A monitoring agreement amounts to a "recognition that Google has become a dominant firm in certain markets, and restrictions of this kind are almost a matter of course for such companies," said Herbert Hovenkamp, an antitrust law professor at the University of Iowa.

"This merger monitoring actually creates an ongoing investigation of sorts," said Rebecca Arbogast, an analyst with Stifel Nicolaus, in the New York Times. "Anything related to search or travel, the government's going to be permitted to get information, which looks very much like an investigation." Arbogast compared the monitoring to early actions in the antitrust case against Microsoft.

Sharing Data with Travel Industry: With ITA's data and technology powering popular Internet airline-ticket search and booking sites,the settlement will require Google to provide ITA's services to competitors under "fair and reasonable terms."

To prevent Google from gaining an unfair advantage through access to consumer data, the DOJ announced:

Google will be required to implement firewall restrictions within the company that prevent unauthorized use of competitively sensitive information and data gathered from ITA's customers. The proposed settlement delineates when and for what purpose that data may be used by Google.

And Google has to share key customer booking data with competitors and is prohibited from "entering into agreements with airlines that would inappropriately restrict the airlines' right to share seat and booking class information with Google's competitors."

Making Enforcement Work: Along with Justice Department monitoring the agreement provides for mandatory arbitration under certain circumstances and "for a formal reporting mechanism for complainants if Google acts in an unfair manner," meaning anyone harmed by Google's actions will be able to get much speedier resolution in many instances than facing off with Google in endless litigation delays.

Forward Looking: Most impressive in some ways is that the settlement is forward-looking, applying to technology that ITA has not even deployed yet:

Google will be required to continue to license ITA's QPX software to airfare websites on commercially reasonable terms. QPX conducts searches for air travel fares, schedules and availability. Google will also be required to continue to fund research and development of that product at least at similar levels to what ITA has invested in recent years. Google will also be required to further develop and offer ITA's next generation InstaSearch product to travel websites, which will provide near instantaneous results to certain types of flexible airfare search queries.
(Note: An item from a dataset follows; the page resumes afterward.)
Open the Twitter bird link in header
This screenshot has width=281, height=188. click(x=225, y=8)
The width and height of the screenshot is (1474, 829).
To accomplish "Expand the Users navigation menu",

InstaSearch is currently not commercially available, but is in development by ITA.

This hopefully means that Google can't as easily divert future internal R&D to an alternative travel search technology not covered by the settlement.

Google as Public Utility: A dominant company monitored by the government that must share its services in an open and regulated manner with the public?

That begins to make Google more like a common-carrier utility, which is just about what the behemoth search engine should be. Depending on how tough the conditions and monitoring actually end up being, the conditions could be a model for how much of the rest of Google's operations should be treated by antitrust authorities.

This is actually a recipe for more innovation in the industry, since it will assure that Google technology is widely accessible. It's worth remembering that it was compulsory licensing of technology imposed on the old Ma Bell in the mid-20th century that led to wide licensing of the microprocessor innovations created by Bell Labs. Silicon Valley was the direct result of not allowing one company exclusive control of key technology.

A Step in the Right Direction: Apparently, though, the deal does little to address concerns that Google will use the new technology acquired to steer users of Google search engine to a travel-search service Google plans to build around the ITA technology. The problem of Google using dominance of search to build subsidiary businesses at the expense of competitors may require use of additional tools by regulators and policymakers.

And this of course only applies to one slice of online commerce and search, but by giving practical experience in monitoring one sector, it will provide insight and a model for how to extend accountability across the whole Internet commercial search environment.

As with any agreement, god is in the details and ultimately in how tough government followup and enforcement ends up being. But at least the Justice Department took public concerns over Google's monopolistic behavior seriously enough not to giver the merger a free pass and articulated some decent principles of technology and data sharing.